Artan salgının zaman zaman insanlarda rahatsızlık oluşturduğunu aktaran Kulat, "Bazı konularda hükümet eksik kalıyor. Mesela ben Ankara Çankaya'da otuyorum, e-Devlet üzerinden müracaat etmemize rağmen maske ve eldiven bulunamıyor. Ankara'nın en merkezi yerinde bir kısım aksaklıklar olmakla birlikte insanların bedava sağlık hizmeti alıyor olması sonuç itibarıyla insanları rahatlatıyor.
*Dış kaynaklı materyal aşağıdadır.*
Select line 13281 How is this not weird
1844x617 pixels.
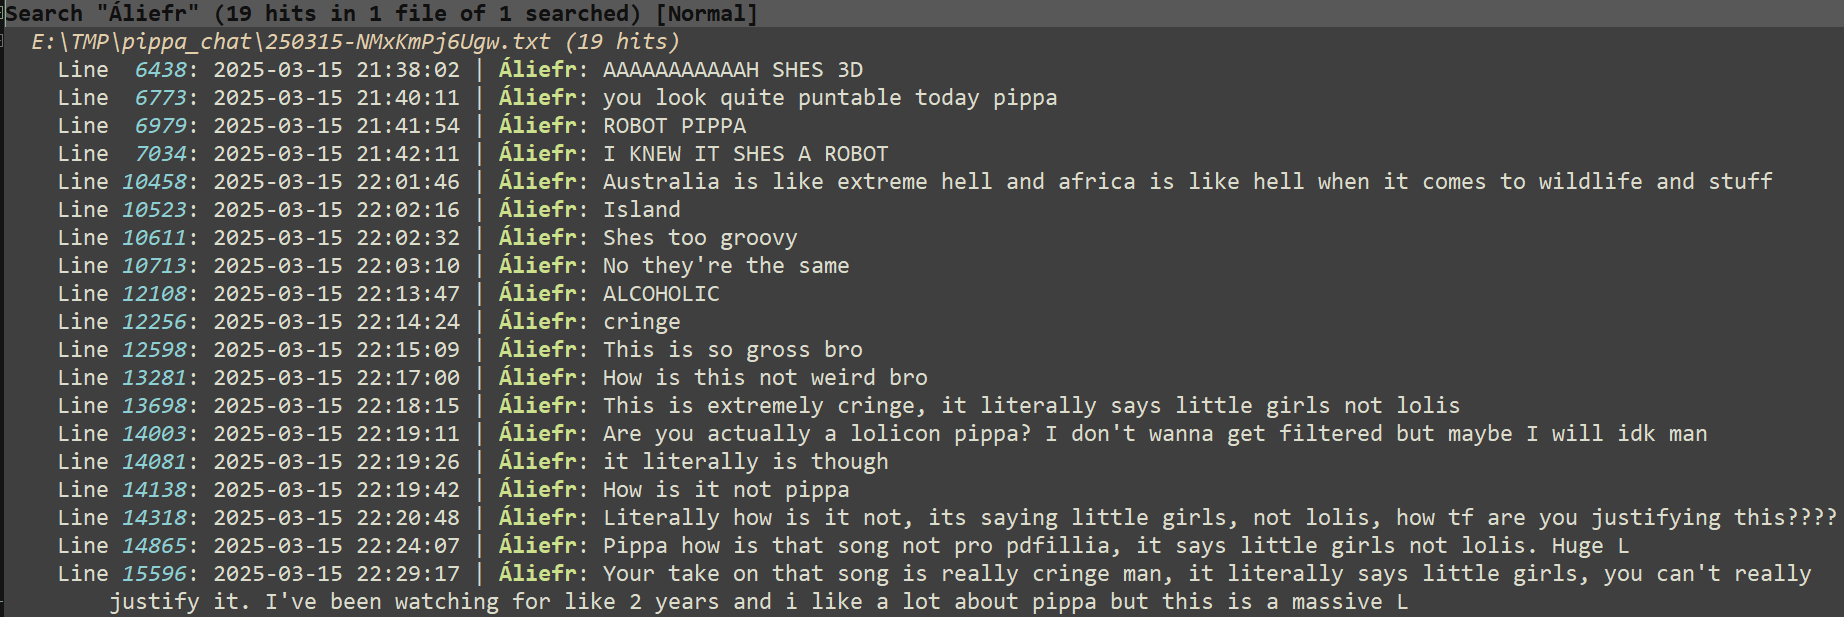(492, 378)
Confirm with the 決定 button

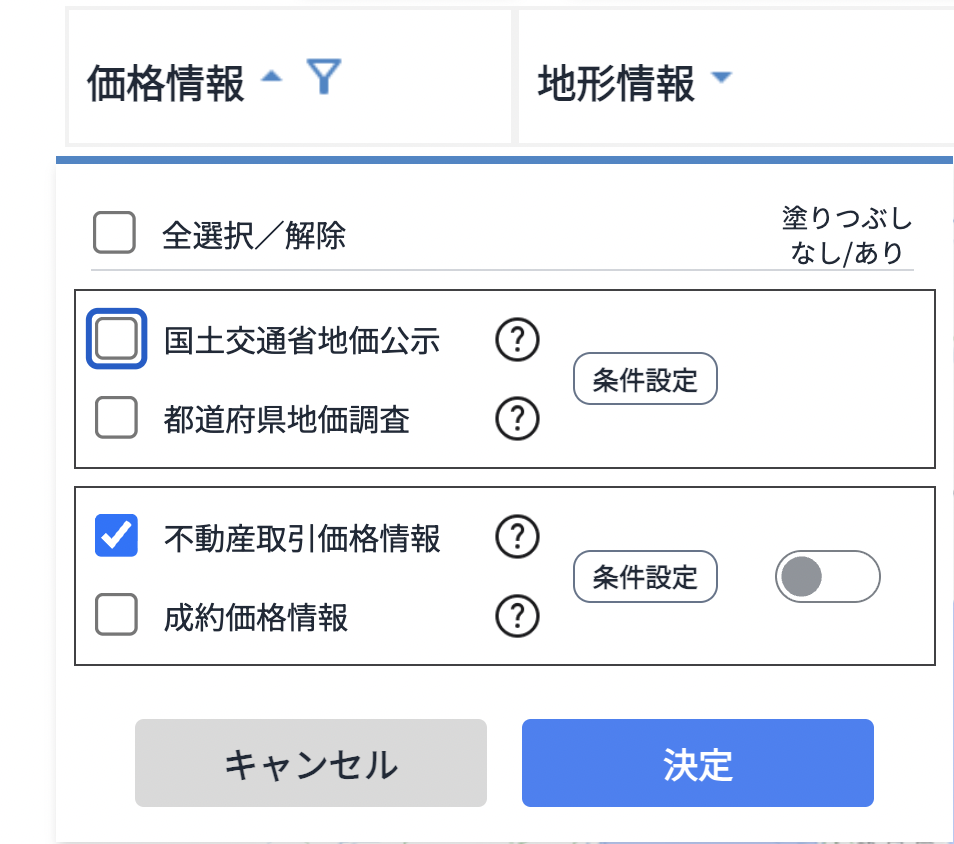(698, 763)
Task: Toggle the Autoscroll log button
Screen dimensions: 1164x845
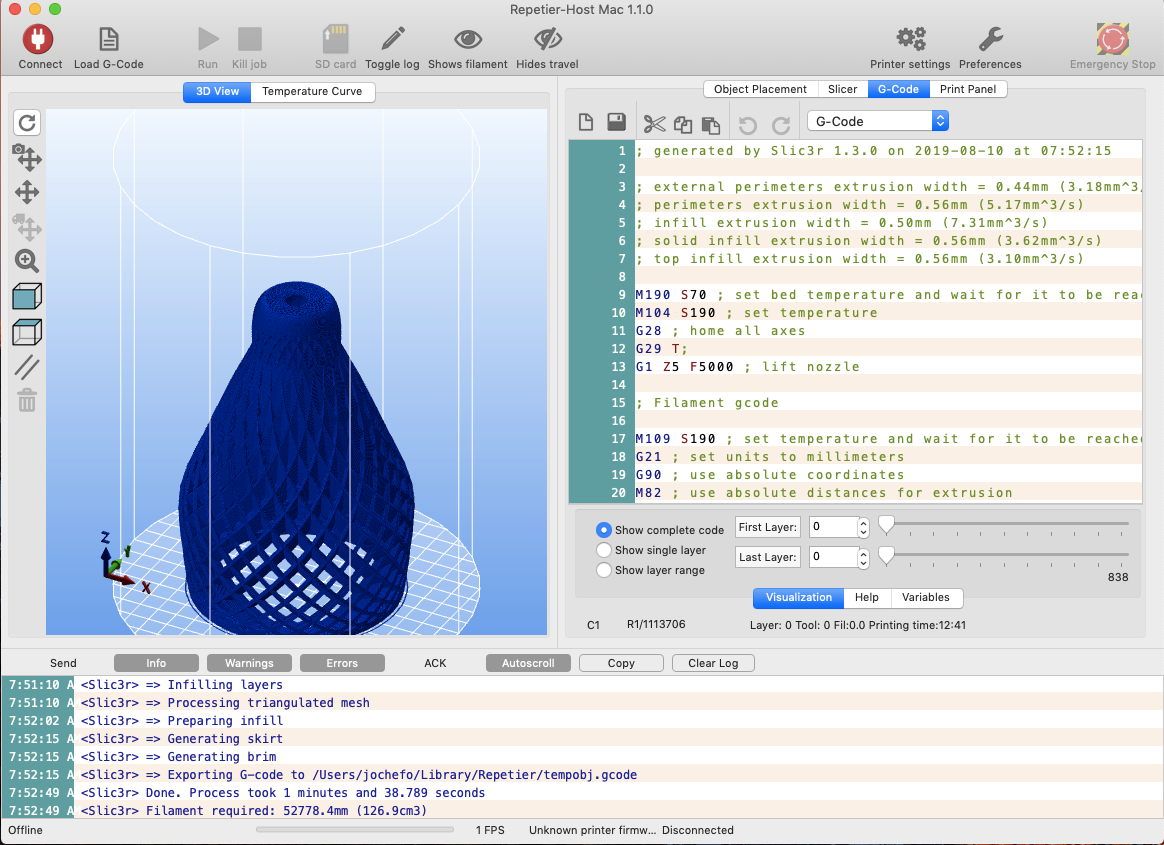Action: [x=528, y=663]
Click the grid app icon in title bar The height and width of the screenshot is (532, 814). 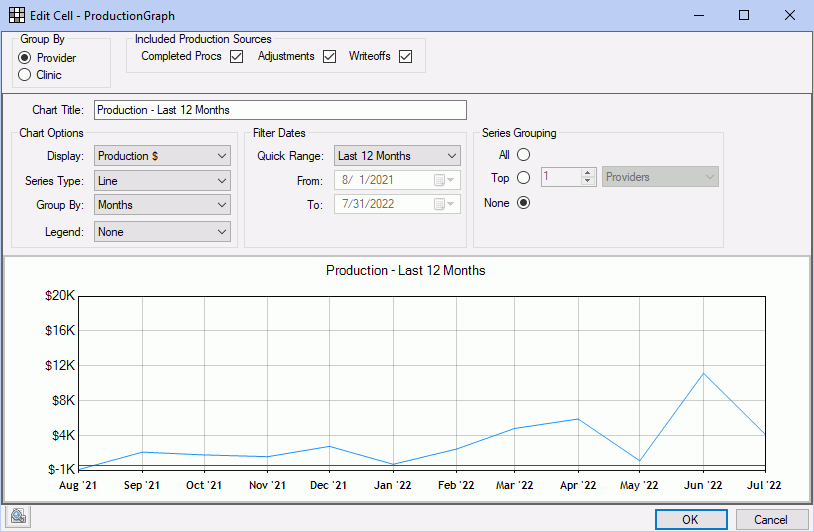coord(17,15)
Bir vatandaş hastalansa kapıya ambulans geliyor. İnsanların kendilerini güvencede hissetmeleri anlamında önemlidir. Biz de MAK Danışmanlık olarak bu süreçte iki tane kamuoyu araştırması yaptık. İkisinde de politik konulara girmemeye çalıştık. Vatandaş ilk başlarda özellikle biraz tedirgin oldu. Sonraki süreçte biraz rahatladı. Bakanın istifasına kadar giden sokağa çıkma sürecinde yaşanan panik var. Bunun dışında genel itibarıyla dünyanın diğer ülkeleriyle mukayese edildiğinde Türkiye süreci kısmen iyi götürüyor diyebiliriz." ifadelerini kullandı.
"Türkiye'de süreç son derece şeffaf gidiyor"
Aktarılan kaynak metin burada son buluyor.